La situation actuelle de l’Angleterre sorcière ravageait le cœur de Sirius, emplissant ce dernier d’amertume et de colère et tout son être épuisé aspirait à se perdre dans le monde insouciant de ceux qui ignoraient tout de la magie les enveloppant. Il ne pouvait guère fuir cependant, pas vraiment. Détournant les yeux de la rue familière, son regard vint se poser sur Beylon. Son expression n’aurait pas pu être plus opposée à la sienne. Il y avait dans ses yeux tous ronds une telle lueur d’émerveillement que Sirius ne pu s’empêcher de sourire. Ses lèvres s’étirèrent tout naturellement alors qu’il contemplait la jeune fille dont il devinait sans mal qu’elle était amoureuse de tout ce qu’elle voyait là. Il aimerait pouvoir se glisser dans sa tête. Il aimerait voir ce monde à travers ses yeux. Il aimerait redécouvrir cette rue bien connue via son regard édulcoré. Il ne peut pas cependant, alors il se contente de lui jeter des petits coups d’œil, tâchant de ce fait de s’accaparer un  peu de cette fascination charmante. Il ne peut s’empêcher de la taquiner, cette étrangère si étrange. Sa mauvaise humeur semble émoussée, éclipsée par la vision du Londres sorcier. Elle finit par lui sourire à nouveau, un sourire qui balaye ses tracas.

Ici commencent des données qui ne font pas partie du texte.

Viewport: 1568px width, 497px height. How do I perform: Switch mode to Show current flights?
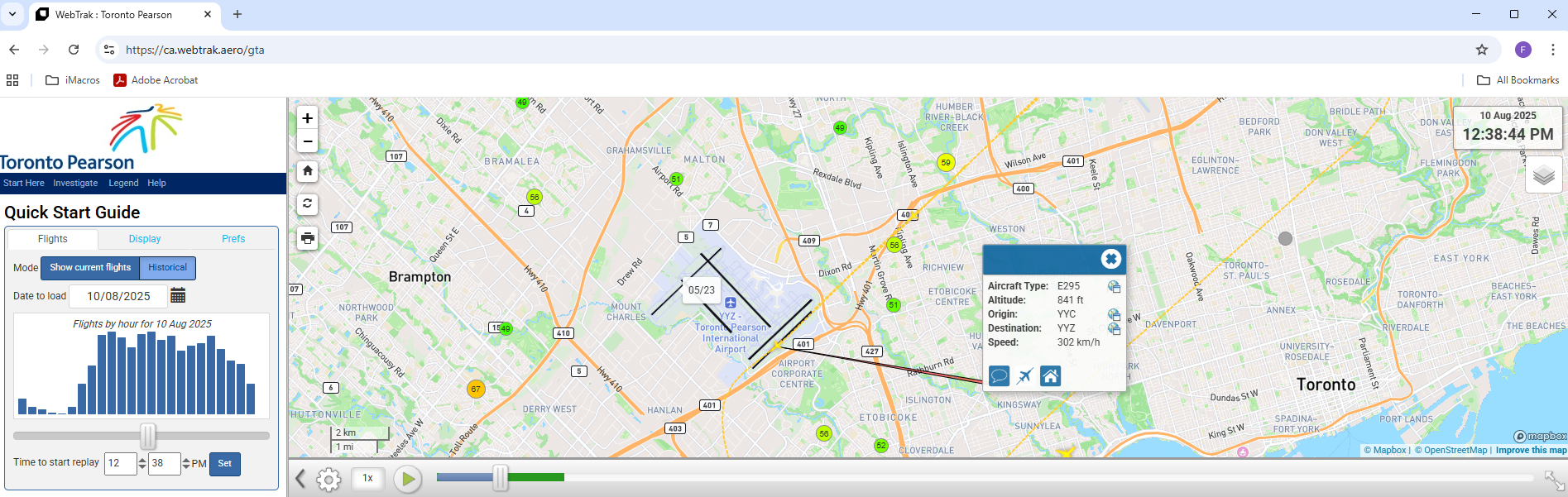click(x=90, y=268)
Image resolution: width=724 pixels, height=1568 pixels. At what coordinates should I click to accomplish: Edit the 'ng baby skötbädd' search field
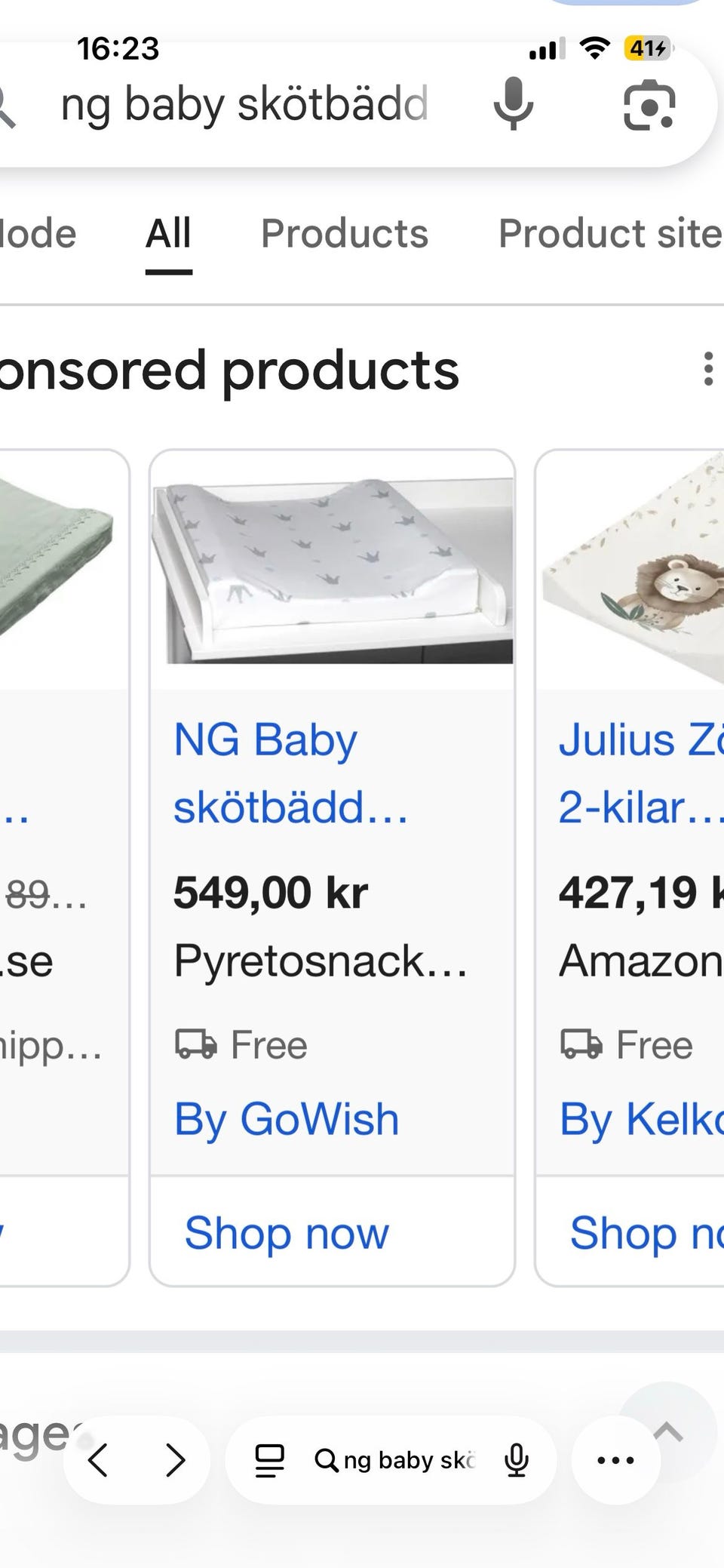pos(245,104)
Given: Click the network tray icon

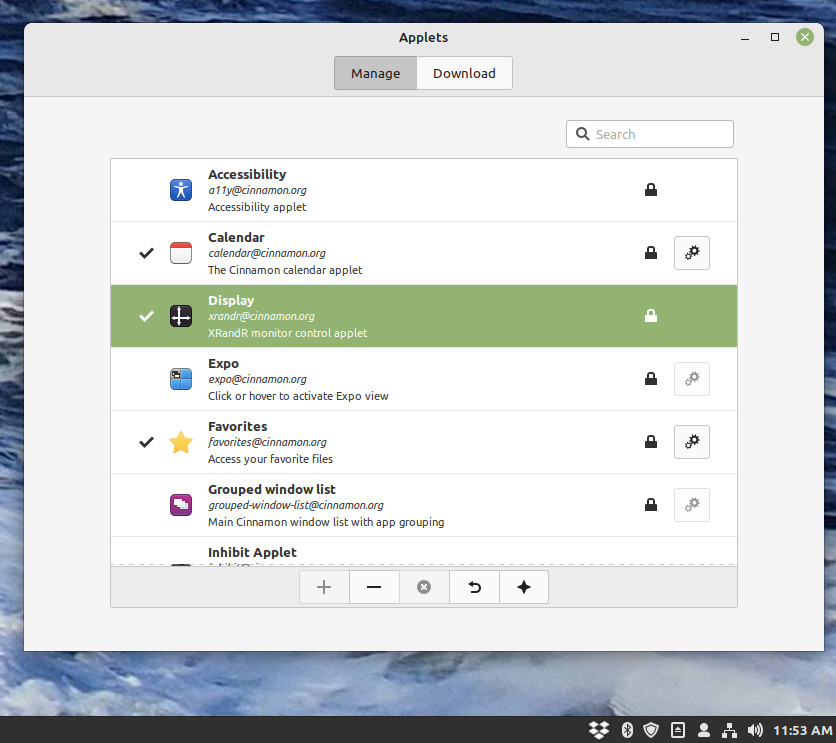Looking at the screenshot, I should (729, 730).
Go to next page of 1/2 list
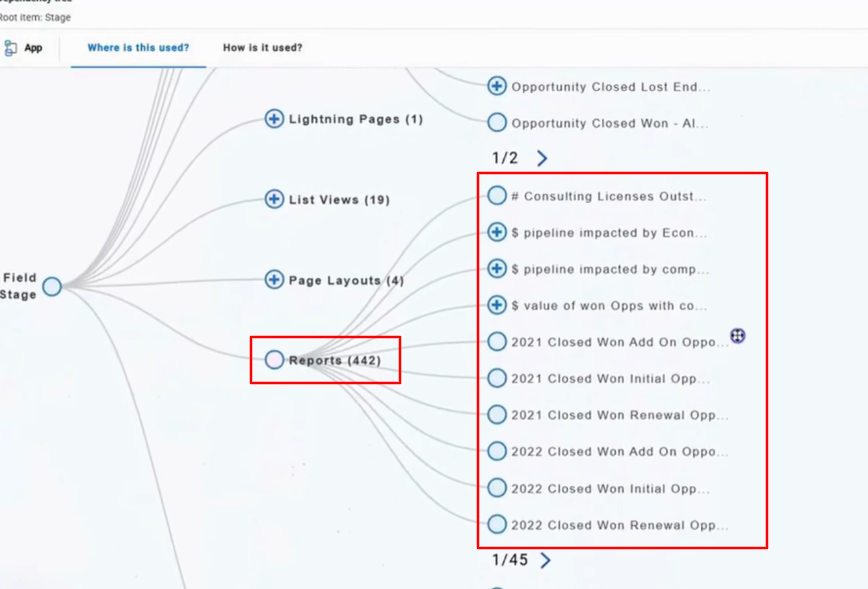Image resolution: width=868 pixels, height=589 pixels. (x=542, y=158)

« Hummm... Laisse-moi réfléchir. » Elle fait mine d’étudier la proposition, mais il n'est pas dupe, le bougre. Il voit bien qu’elle en a envie. « De tout'façon, j'allais en boire un. » Il ne répond pas, Sirius. Il se contente de garder ce sourire, ce sourire qui est plus parlant que tous les mots qu’il pourrait bien prononcer. Ce sourire qui ne cache rien, ce sourire qu’il n’a pas arboré depuis beaucoup, beaucoup, trop longtemps. Sans plus de commentaires ils poursuivent leur chemin. Il ne réfléchit pas trop, le gamin rebelle du clan Black. Il laisse tout naturellement ses pas le guider dans le dédale des rues familières. Il prend le chemin du Chaudron Baveur car c’est ce qu’il fait toujours. Ca tiens du réflexe. Il s'apprête presque à tourner la poignée quand Beylon hésite. Arquant un sourcil, Sirius s'immobilise avant de laisser retomber son bras le long de son corps. « J'suis pas sûre de vouloir aller là. Y a un gars à qui ça va briser l'cœur si m'voit avec un si joli gars. » Menteuse qu'il a envie de lui dire. Il devine qu'il s'agit pas de ça et à nouveau, voilà que sa curiosité est toute titillée. Il est friand de détails et peine furieusement à assouvir cette faim subite. « Pauvre type » qu'il lâche en guise de réponse, sur un ton qui suggère fortement qu'il n'avalera pas cette couleuvre. Pour autant, il ne fait pas la forte tête et se détourne du petit commerce. « T'as bien un meilleur endroit à proposer d'toute façon ? Moi c'fait un mois à peine que j'suis ici, donc j'y connais franchement rien. » Ca ne l'étonne pas du tout. Il l'avait déjà deviné. Elle a encore l'air émerveillée, comme une gamine devant une poignée de sucreries et pour lui ça veut tout dire. « C'est le bar le plus connu » lâche-t'il simplement, énonçant un simple fait. Il a tôt fait de se reprendre cependant, adressant au passage à Beylon un clin d'oeil. Doucement mais sûrement, Sirius Black resurgissait, avec son air canaille et son assurance à toute épreuve. « Heureusement pour toi, tu t'es trouvée un guide plein de ressources » sur ces bonnes paroles, il lui fit signe de la suivre avant de s'enfoncer un peu plus dans les rues. « J'ai un autre bon plan, enfin, si t'es pas trop gênée par les gens un peu bizarres » son petit doigt lui disait que non.